Some will question whether its right that our hero would go on the offensive in that way -- all of the jellybabies and telling Leela to put away her knife out the window. But we've seen this kind of thing already this series from this incarnation with anti-plastic, withholding moisturizer, gas explosions and hunking great missiles. What people probably won't like is how direct it is, in a moment when the enemy is already effectively defeated. Which is an idea entirely inkeeping with Shearman's canon -- the deconstruction of what we know -- in previous cases through the restructuring of story, this time the audiences reaction to a Doctor who becomes an anti-hero bent on revenge.

The jigsaw continues with Joe Aherne's direction. His vampire series Ultraviolet was one of the best looking and written genre series of the past twenty years so I was delighted to hear he was directing some Who. In television series like this, it's less easy to see the individual contributions of the director, editor, photographer and producer. But for me this show seemed to flow much better than the rest. It had a fairly linear story, certainly, but the pacing seemed perfect, and it didn't throw in a camera angle to be flashy. Everything seemed in service of the story. I'd include in this Murray Gold's score which demonstrated what he is capable of, pulling back when he needed to in a very Howard Shore way.

But, finally what of the realisation of the Dalek? Considering the horror stories in the past of Spider-Daleks and humanoids I was amazed and overjoyed at actually how respectful this design is. There is something of the Battle-Dalek from their last tv appearance about it, all gleaming metal. The rationalising of the sink plunger as part of its killing armoury worked very well, as did it's new approach to the electronic keypad. The CG effects really demonstrated how far tv has come, especially as the exterminated not only went negative but also transparant, shocks flying through skeleton.

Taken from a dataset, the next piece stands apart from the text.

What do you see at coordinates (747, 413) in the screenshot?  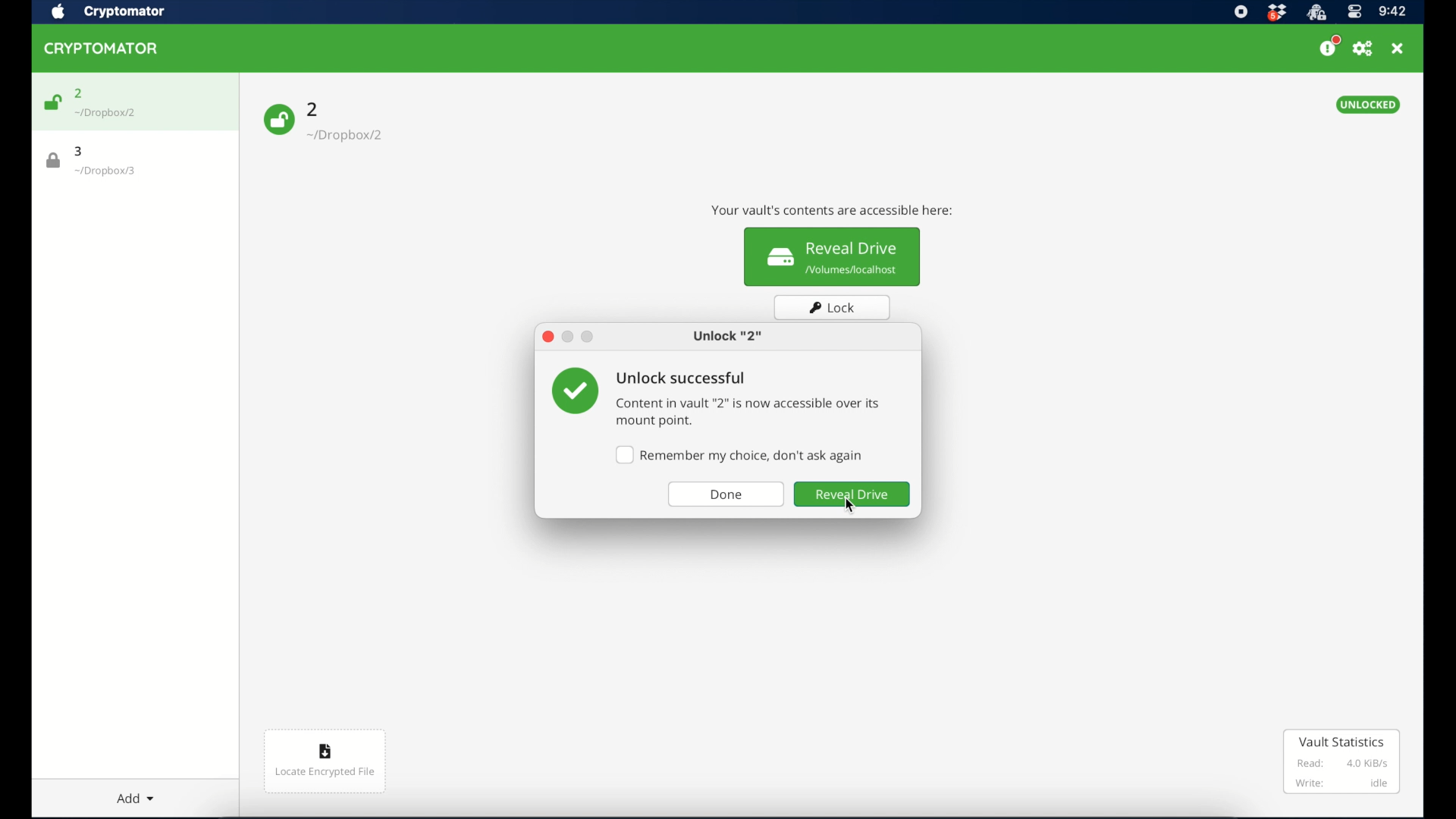 I see `info` at bounding box center [747, 413].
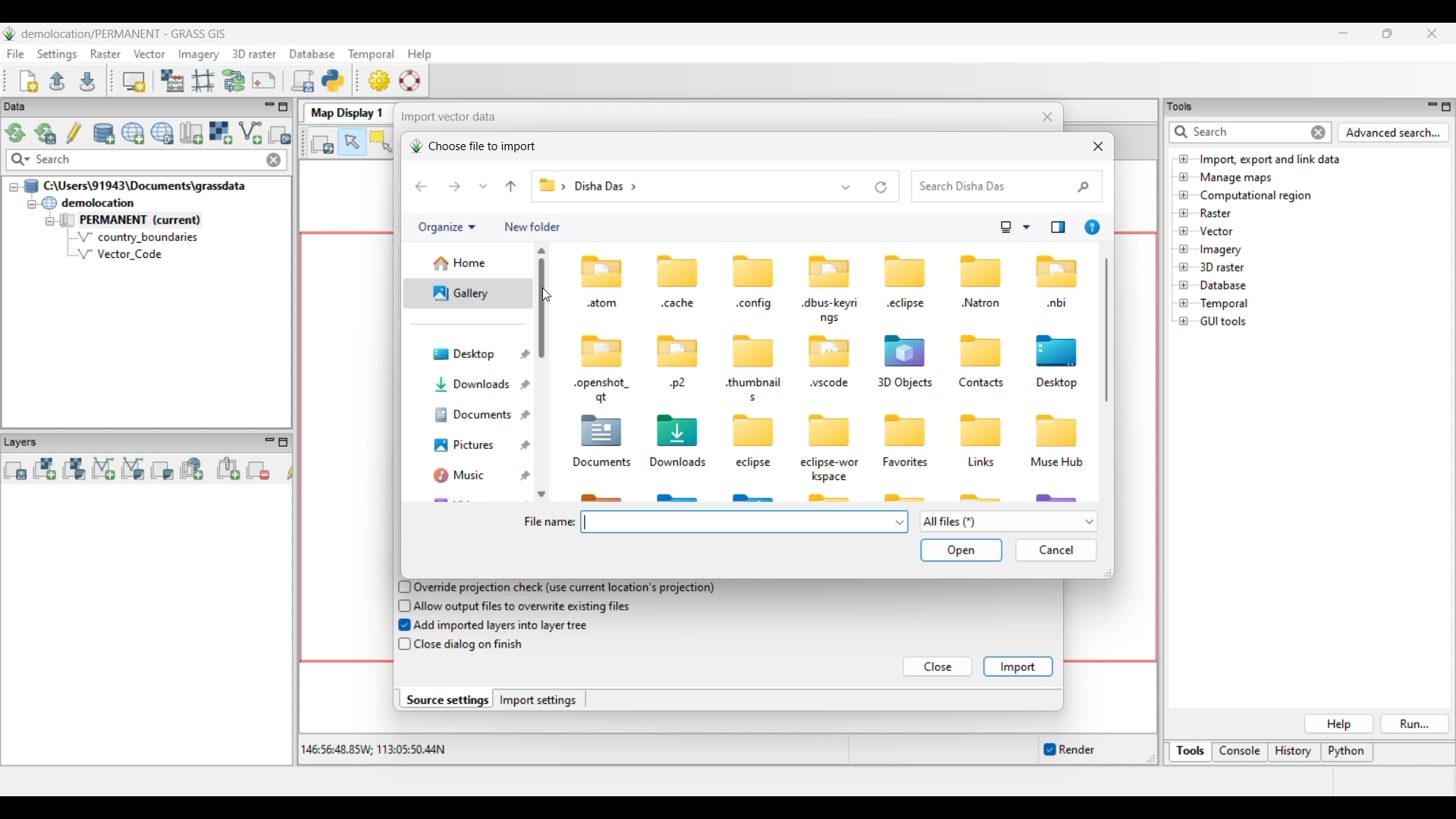 The height and width of the screenshot is (819, 1456). I want to click on Software logo, so click(10, 33).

After the disappointment of the film version of The HitchHiker's Guide To The Galaxy, I feel blessed that my actual favourite franchise is being rendered so perfecting in the next century. It took that familiar jigsaw, all of the icons of the series, and cut its own pieces out to fit. Our perception of The Doctor and those Daleks will never be the same again, and that's an extraordinary thing.

[Originally written, as you can see, on the night of broadcast. I was giddy.]